Another innovation was introduced in 1847, which was then, and is now, in direct violation with the 6th Rule of Racing, viz. allowing two horses belonging to the same owner to run for a plate by a special clause in the conditions-this system was established to enlarge the field, alias to increase the entrance money; it gave the owners an opportunity of declaring to win with the horse which carried the money, thereby they enjoy the satisfaction of setting the law at defiance; for without this clause both horses would be disqualified, and by the old law, the best horse would be forfeited to the informer.

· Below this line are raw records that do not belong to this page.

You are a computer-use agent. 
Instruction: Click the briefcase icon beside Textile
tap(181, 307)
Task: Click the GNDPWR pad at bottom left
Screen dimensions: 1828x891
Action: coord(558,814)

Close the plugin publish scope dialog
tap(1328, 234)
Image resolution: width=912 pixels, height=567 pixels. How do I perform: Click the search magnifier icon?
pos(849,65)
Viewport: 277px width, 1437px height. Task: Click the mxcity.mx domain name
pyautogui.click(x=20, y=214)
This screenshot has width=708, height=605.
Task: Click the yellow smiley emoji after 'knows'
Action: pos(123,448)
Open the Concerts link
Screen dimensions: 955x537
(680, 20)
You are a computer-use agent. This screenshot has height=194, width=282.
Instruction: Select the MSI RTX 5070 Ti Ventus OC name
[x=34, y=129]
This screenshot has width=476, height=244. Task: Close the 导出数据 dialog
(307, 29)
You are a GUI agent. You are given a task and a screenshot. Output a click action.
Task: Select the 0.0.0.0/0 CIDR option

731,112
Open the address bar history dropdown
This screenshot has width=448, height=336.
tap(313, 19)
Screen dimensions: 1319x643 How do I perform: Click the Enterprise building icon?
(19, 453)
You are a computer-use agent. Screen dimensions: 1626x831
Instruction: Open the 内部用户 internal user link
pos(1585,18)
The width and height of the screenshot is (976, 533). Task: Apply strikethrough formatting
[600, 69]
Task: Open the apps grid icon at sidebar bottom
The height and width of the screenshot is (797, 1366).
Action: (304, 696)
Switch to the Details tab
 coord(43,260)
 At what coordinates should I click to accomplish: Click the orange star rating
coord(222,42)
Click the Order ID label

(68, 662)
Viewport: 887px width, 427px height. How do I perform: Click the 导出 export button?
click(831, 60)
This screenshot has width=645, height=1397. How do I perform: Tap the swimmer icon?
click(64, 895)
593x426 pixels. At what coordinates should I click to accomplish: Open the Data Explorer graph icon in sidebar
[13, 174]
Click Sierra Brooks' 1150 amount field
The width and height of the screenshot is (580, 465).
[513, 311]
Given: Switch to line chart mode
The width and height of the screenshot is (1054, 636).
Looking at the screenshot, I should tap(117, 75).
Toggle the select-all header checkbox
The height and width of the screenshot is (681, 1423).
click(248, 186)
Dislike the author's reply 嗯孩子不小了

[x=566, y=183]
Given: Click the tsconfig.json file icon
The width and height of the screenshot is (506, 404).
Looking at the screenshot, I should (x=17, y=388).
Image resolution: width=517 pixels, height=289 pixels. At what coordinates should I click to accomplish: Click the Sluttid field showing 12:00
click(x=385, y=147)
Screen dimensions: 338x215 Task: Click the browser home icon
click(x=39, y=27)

The chief alterations are the specification of feather-weights, Rule 3, the standard of which in

the olden time was considered to be 4 st., and feathers like catch weights were not called into the scales, until it was discovered in 1841 that Tripoli carried 7 st. 5 lbs. in the Feather Plate last 3 miles B. C.; in 1862 the standard was fixed at 5 st. 7 lbs.

Rule 40 disqualifies a horse from running if he carries less in a public race: this Rule would not affect matches. On circular courses it is a very humane regulation to protect children from the accidents incidental to racing, but at Newmarket it is superfluous legislation.

Rule 4, respecting Maidens, was until lately confined to the United Kingdom; now it extends to every country.

By rule 7, three subscribers constitute a sweepstakes, and if the number be reduced by death the race is considered a sweepstakes as long as two horses are left, the property of different persons; thus in the Juvenile Stakes at York, 1866, by the death of Mr. Osborn, only Mr. Launde's two horses remain, but Mr. L., having sold one of them with his engagements, the sweepstakes stands good.

Rule 9 raises the standard weight to 8 st. 10 lbs., the original St. Leger weight being for colts, 8 st., and the Epsom Derby, 8 st. 2 lbs.